Host-microbe interactions as elicitors of cryptic antibiotics in actinomycetes and spread of antimicrobial resistance under low antibiotic stress
Group and collaboration
Collaboration: Herman Spaink & Gilles van Wezel (Institute of Biology Leiden University)
PhD student: Doris van Bergeijk
The growing emergence of multidrug-resistant pathogens has increased the need for novel antibiotics. Actinomycetes, in particular Streptomyces, produce a wide variety of natural products important for animal/human health, including anticancer compounds, antifungals, and antibiotics. We are trying to understand the mechanisms behind the antibiotic production of these bacteria. What kind of signals influence their secondary metabolism and how?
Actinomycetes live in close association with different host systems, including plants, insects, marine animals and humans, where they can provide the host with protection against pathogens via the production of bioactive metabolites.
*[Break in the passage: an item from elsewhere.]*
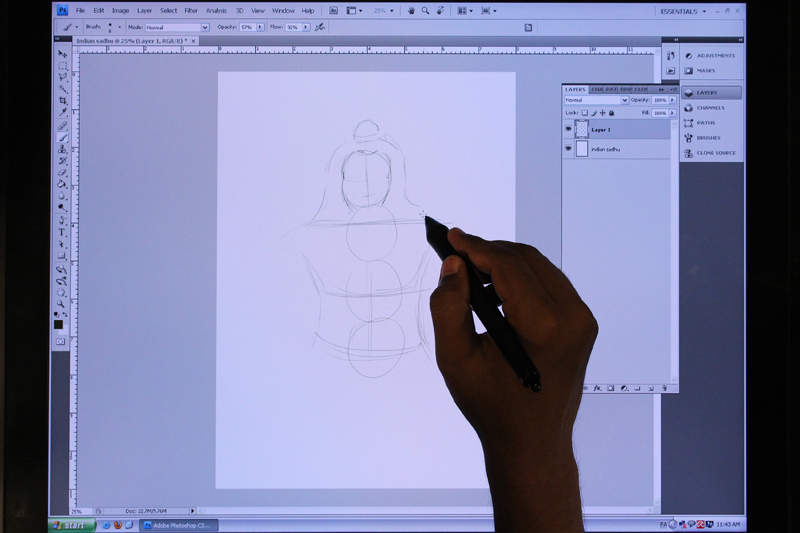This screenshot has width=800, height=533.
Task: Enable the airbrush option icon
Action: pos(320,27)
Host-specific molecules might serve as signaling molecules from host to microbe, potentially influencing the secondary metabolism. As a model we use (infected) zebrafish larvae, and we have isolated various bacteria from this system that we are currently investigating in terms of their response to different hormones (along with our own actinomycete collection). This highlighted important and hormone-specific changes in growth and production capacity of actinobacteria. We now aim to identify the biosynthesis gene clusters that respond to these hormones.
Another aspect is the change in biosynthetic potential as well as antibiotic resistance over time. We recently had the unique opportunity to isolate and sequence actinomycetes from mammoth stool. This, together with the metagenome data from the stool sample, allows us to study bacteria from the past and analyse the biosynthetic gene clusters and resistance genes that are present. This can give us insight in the way these genes have developed over time. Furthermore, to get more insight in what role actinomycetes can play in the protection of higher organisms, we will study the bioactivity of these isolated bacteria and their potential role in the protection of their host against pathogens.
PhD student interview
‘My interest in antibiotic research started during a microbiology course in the second year of my bachelor. We had to test bacteria from the sewage against different antibiotics and I was shocked by their multi-drug resistance. To me it was clear that we were in need of new antibiotics (or alternatives) and I am very excited that I am now working on a project that will hopefully contribute to the discovery of new antibiotics.’